To demonstrate that the two forms are equivalent, here is a Monte Carlo sample generated in R from each formalization:

# Specify parameter values and sample size:
rMean=7 ; rSD=2
uLow=3 ; uHigh=5
bA=4 ; bB=3
N = 50000

# Sample x values your original way:
b = rbeta(N, bA,bB)
u = runif(N, uLow,uHigh)
r = rnorm(N, rMean,rSD)
x1 = r/u-b

# Sample x values a new way:
x2 = rep(0,N)
for ( i in 1:N ) {
  b = rbeta(1, bA,bB)
  u = runif(1, uLow,uHigh)
  x2[i] = rnorm(1, rMean/u-b , rSD/u )

# Plot results:
text( mean(x1) , 0 , "+" , cex=2 )
text( mean(x2) , 0 , "+" , cex=2 )

The result is shown below, where you can see that the original and new distributions are identical:

Friday, August 15, 2014

How to use MCMC posterior as prior for future data

An emailer writes:

Dear Prof. Kruschke,
Hello. My name is ... and I am ... . I'm trying to apply Bayesian theorem in developing a model of ... . I used your code to estimate posterior distribution without any trouble. Here is my question. Would you kindly let me know how to use the estimated posterior distribution as the prior of another Bayesian update? ...  Any comment would be greatly appreciated. Thank you very much for your time. Regards,
 My reply:

Thanks very much for your interest in the book.
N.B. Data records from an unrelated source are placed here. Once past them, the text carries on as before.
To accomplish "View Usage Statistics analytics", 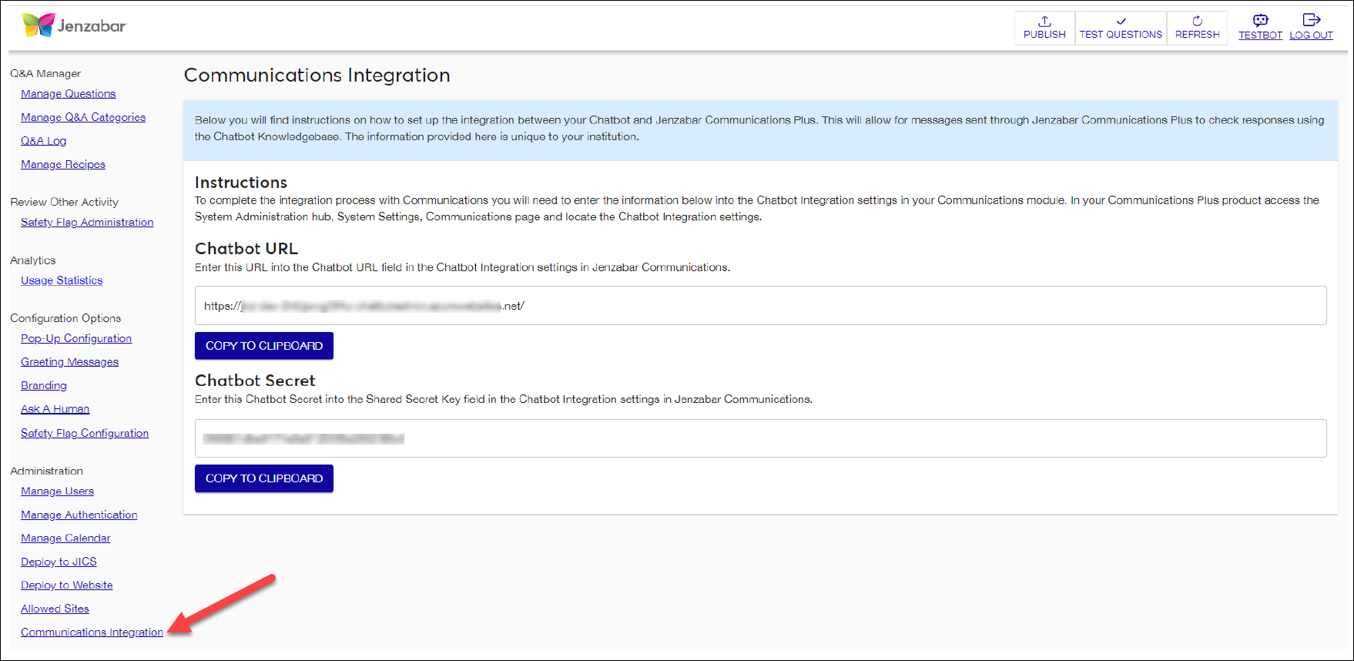I will coord(62,281).
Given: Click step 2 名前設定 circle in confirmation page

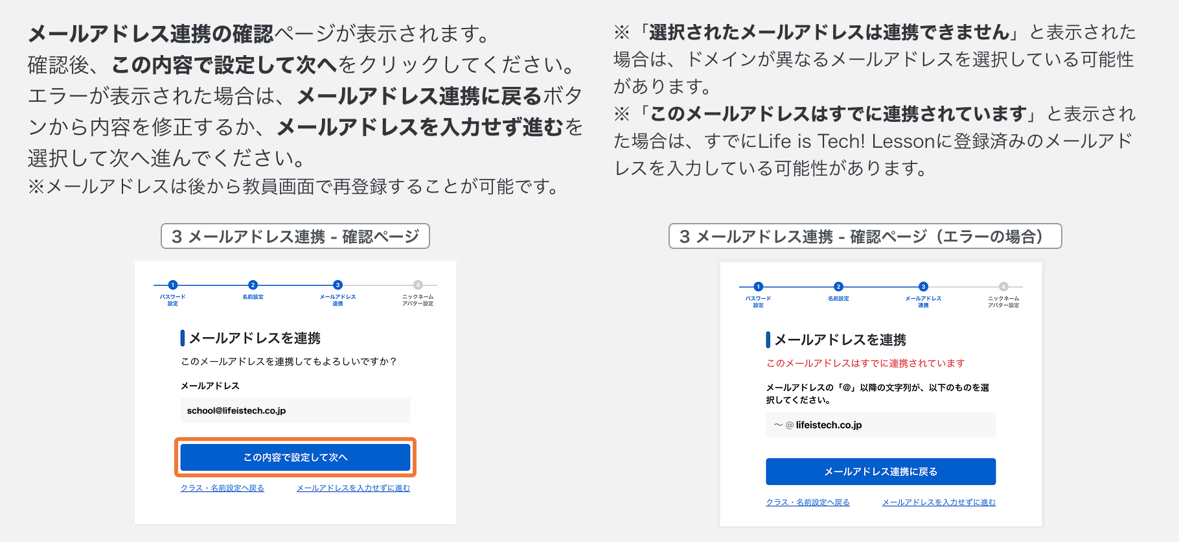Looking at the screenshot, I should [253, 285].
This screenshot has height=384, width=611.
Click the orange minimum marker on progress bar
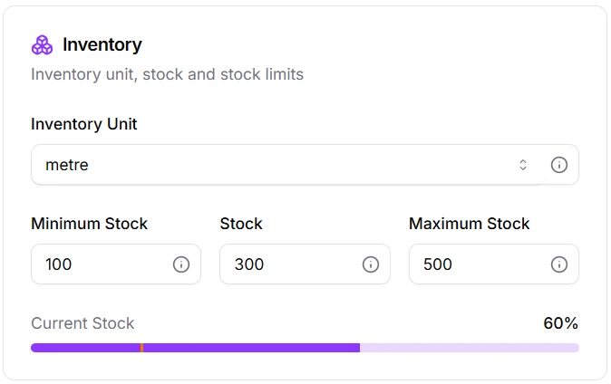pyautogui.click(x=141, y=348)
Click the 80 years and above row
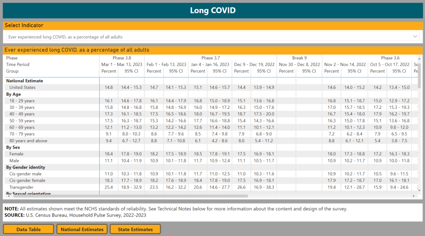The width and height of the screenshot is (425, 236). (x=28, y=141)
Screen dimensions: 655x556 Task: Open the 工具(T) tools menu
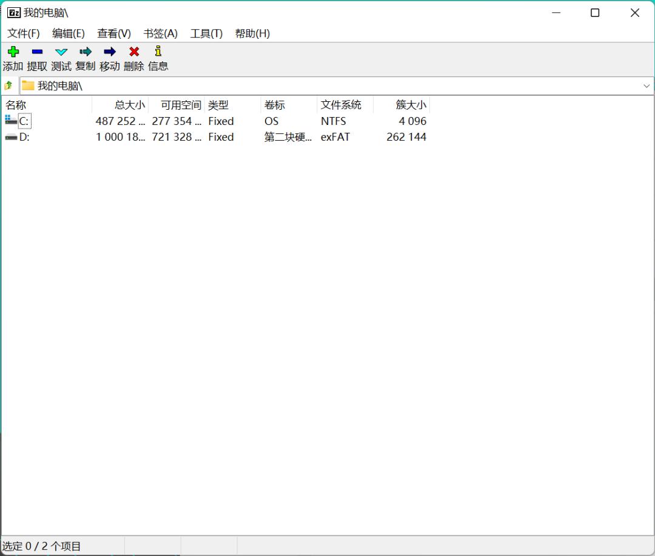coord(206,33)
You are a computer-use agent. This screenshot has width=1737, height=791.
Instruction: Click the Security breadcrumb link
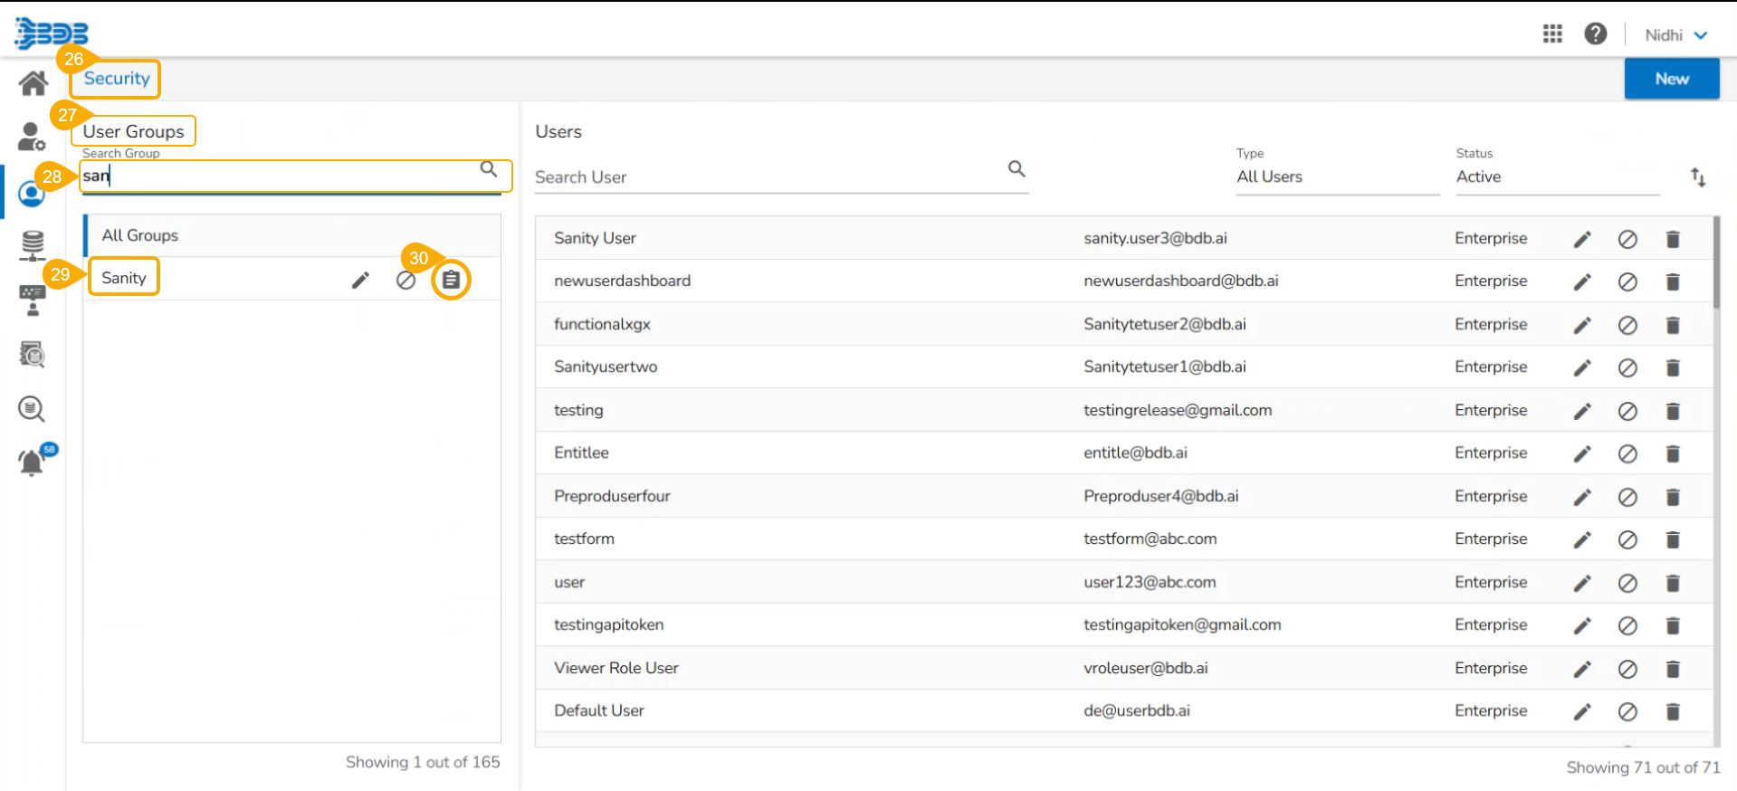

Because MCMC methods require a mathematically specified prior, but generate a Monte Carlo sample of the posterior, you need to either (a) find a reasonable mathematical summary of the MCMC posterior to use as the mathematical prior for the next batch of data or (b) concatenate the previous data with the next batch of data and analyze them together.

Option (b) gives you the mathematically correct answer, but at the cost of a large data set which might slow down the MCMC process, and it demands that the previous and next batch of data are structured the same way and analyzed with the same model.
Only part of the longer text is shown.